__Task instructions__. For this task, extract exactly the lines of the data below, from the line containing "Image resolution: width=994" through the last one, with pictures left out.

__Dataset__.
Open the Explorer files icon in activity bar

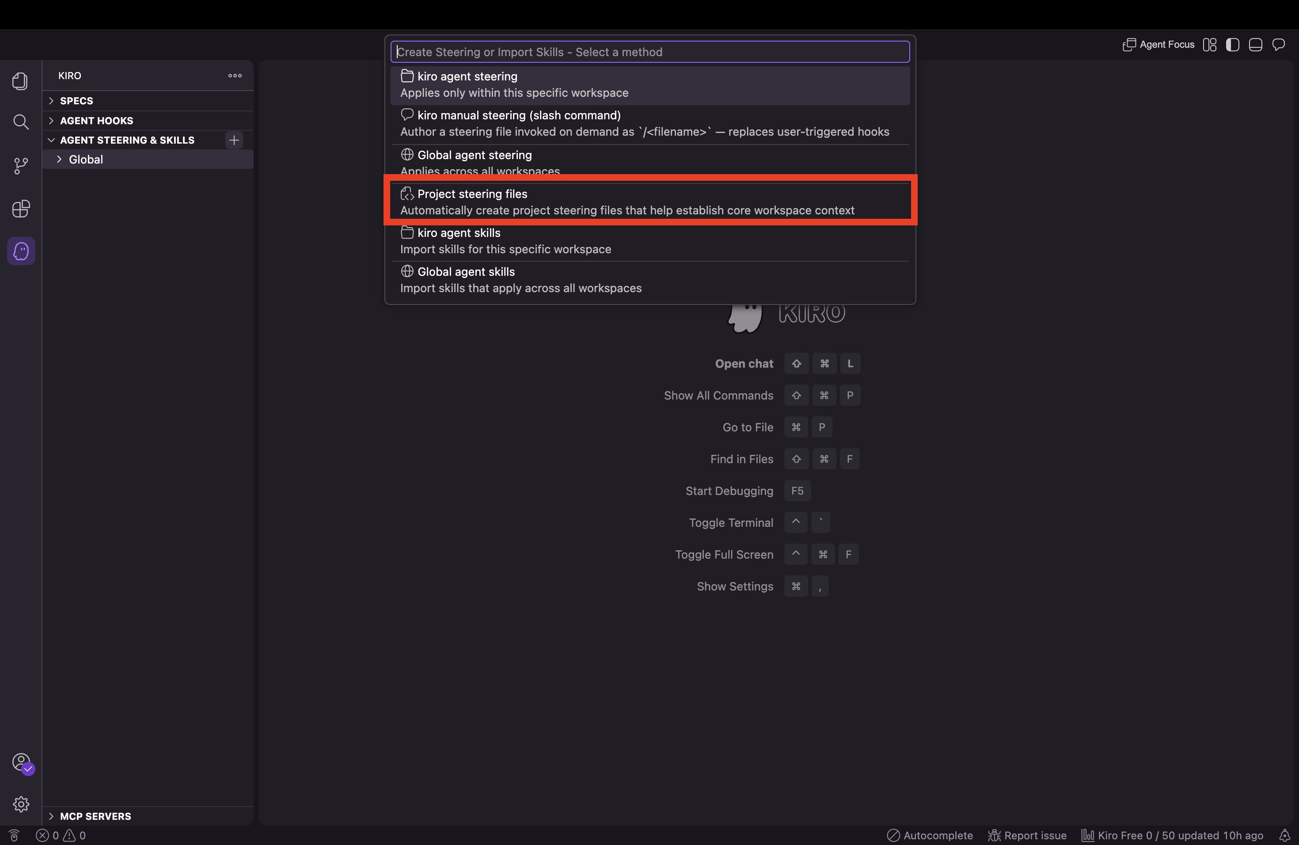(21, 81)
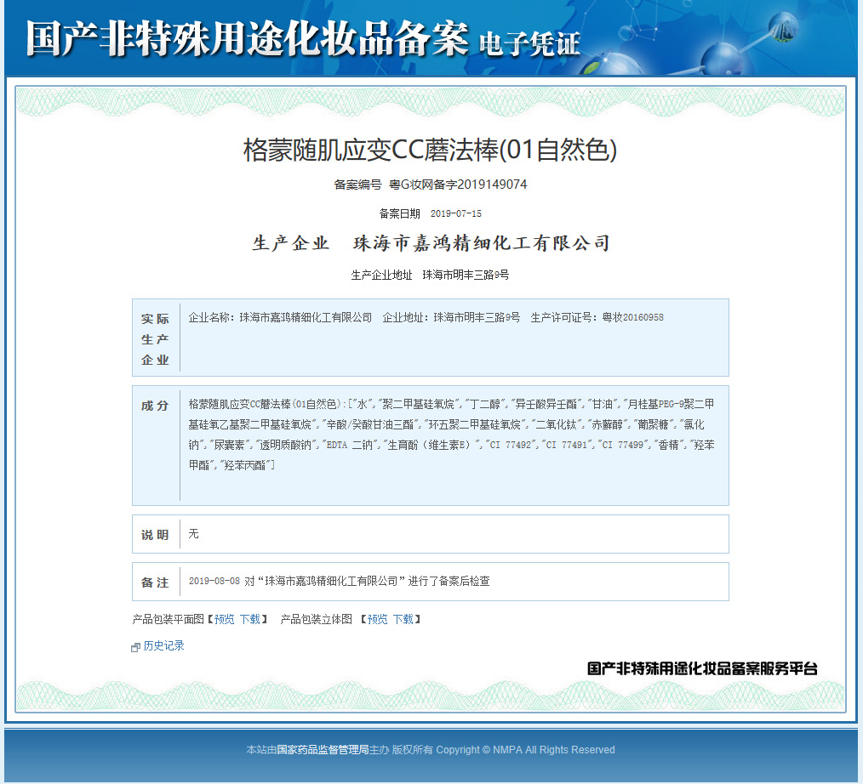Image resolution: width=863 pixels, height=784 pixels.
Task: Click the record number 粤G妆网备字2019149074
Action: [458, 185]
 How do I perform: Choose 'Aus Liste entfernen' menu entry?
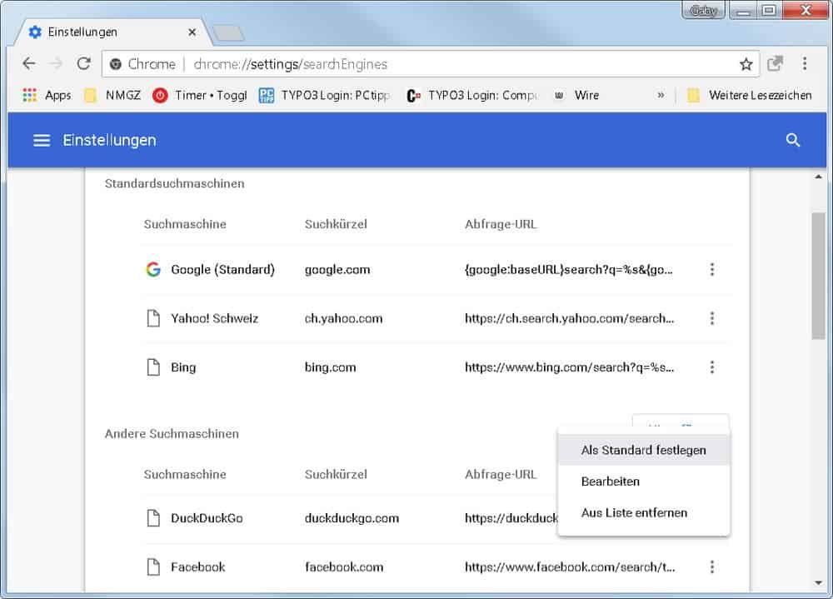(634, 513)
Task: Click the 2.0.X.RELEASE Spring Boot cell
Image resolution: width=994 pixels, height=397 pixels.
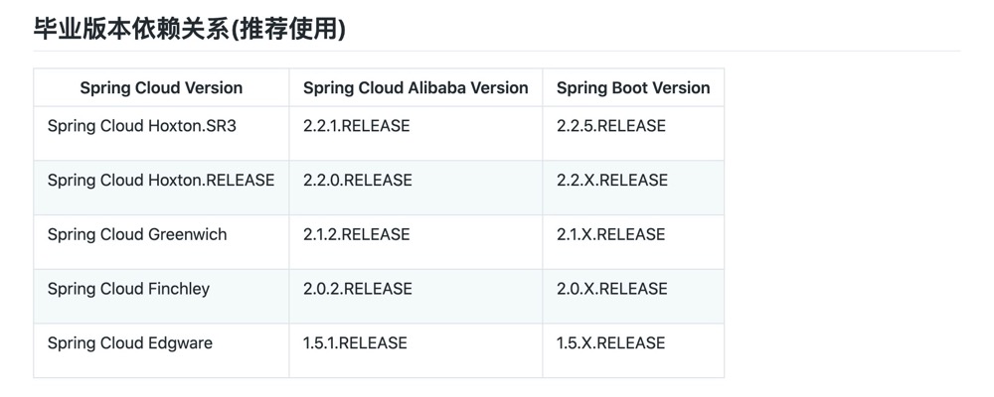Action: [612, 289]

__Solution to this exercise__.
Image resolution: width=994 pixels, height=397 pixels.
Action: [612, 289]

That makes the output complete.